All I get is a disgusted look before he turns his back on me.

"Maim?"

"Yes?" She looks mildly appauled.

"What time is it?"

"It's 10:27"

Shit. "Thank you."

I walk slowly to a new spot in the park and sit. The kitchen stops serving at eleven. I can't believe my life. I can't remember anything before I got to college, I burst into tears every time I see a baby or a book store, and I'm living on the street. I bet I could live with that, if there was anyone else to go through it with. Nobody sees me, the people on the streets look through me or around me. I am not important to anyone's life. What is the point of living when there is nobody to live life with?

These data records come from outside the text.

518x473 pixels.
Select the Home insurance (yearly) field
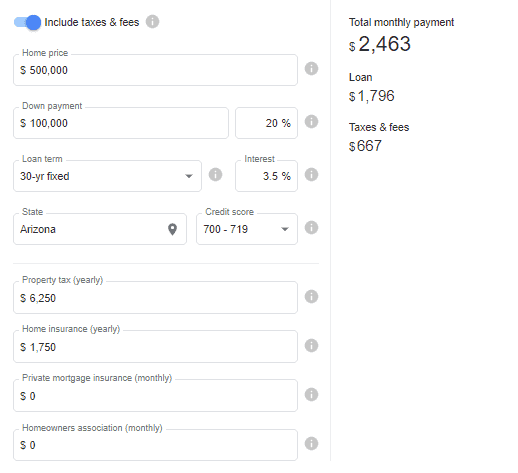pyautogui.click(x=155, y=347)
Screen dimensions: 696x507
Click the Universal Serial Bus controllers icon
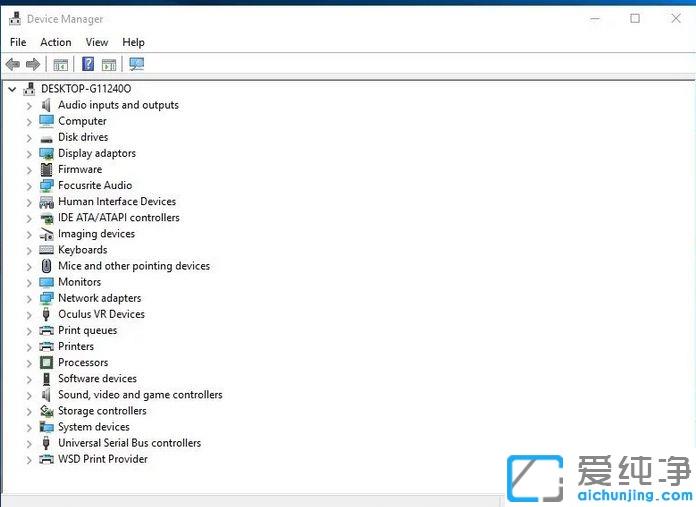(x=46, y=443)
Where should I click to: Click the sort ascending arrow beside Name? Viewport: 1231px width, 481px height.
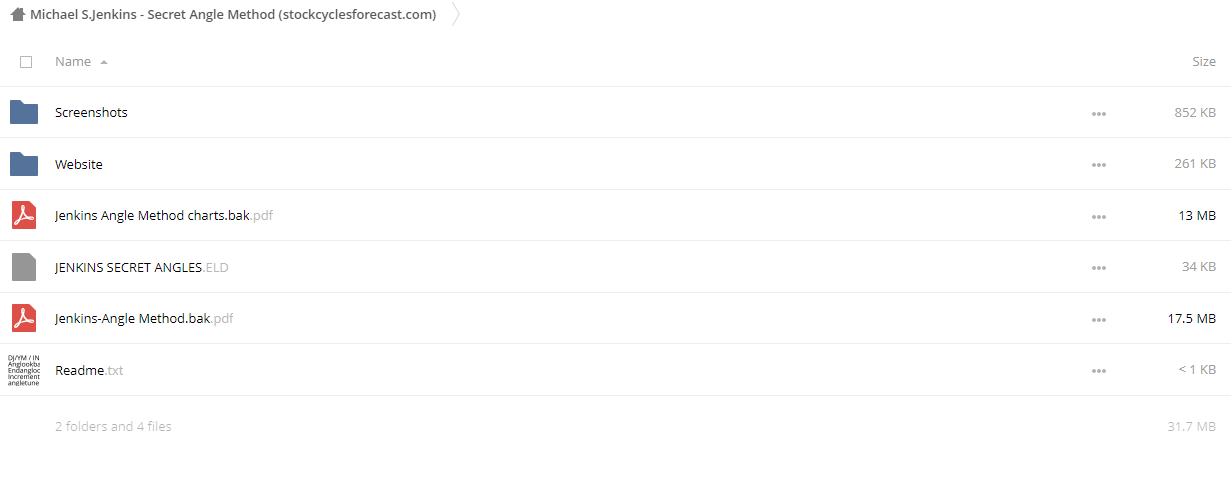click(x=104, y=62)
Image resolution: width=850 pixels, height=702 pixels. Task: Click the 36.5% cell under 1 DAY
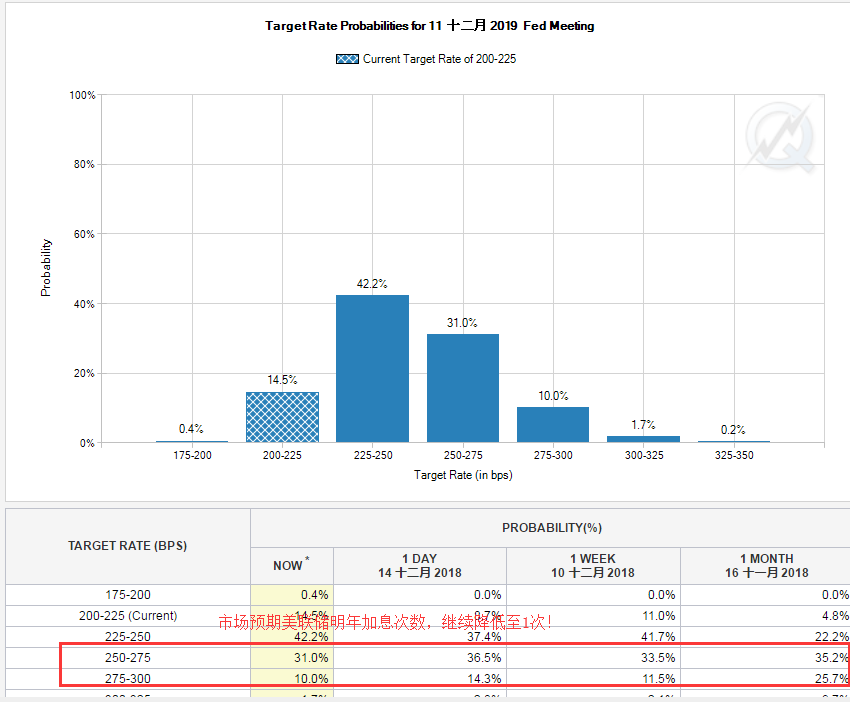420,658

I leave my things on the bench and start running again. I'm running for no reason, other than to try to escape this person I've become. I can hear the people shouting, finally noticing, but for once I'm the one that doesn't see anything. I feel it though. I feel a sharp stab and then nothing. I am an empty shell.

Forgetting - Part 13

"But Eric, I need a place to stay!"

"I said no."

"I'm your sister! You can't do this to me!"

"You aren't my sister anymore. If you need a place to stay so bad, call mom."

"I can't go back home."

"Why not?"

"I don't, it's complicated, okay."

"Sure."

"Please, Eric."

I stand at the phone booth listening to nothing for a while before I hear a click and know that instead of answering me, my own brother decided to turn his back on me. I can't go home because the truth is, I don't remember home. My childhood is slipping away and growing more and more faint every day.

I end up checking in to a cheap motel for the night, but I don't really have a job and my bank account is running low. I have two options, go home and beg for money, or get a job. Going home isn't an option, but who would want to hire a drop-out? Nobody. I go to sleep with a certain sense of unease and fear, not knowing what tomorrow will bring.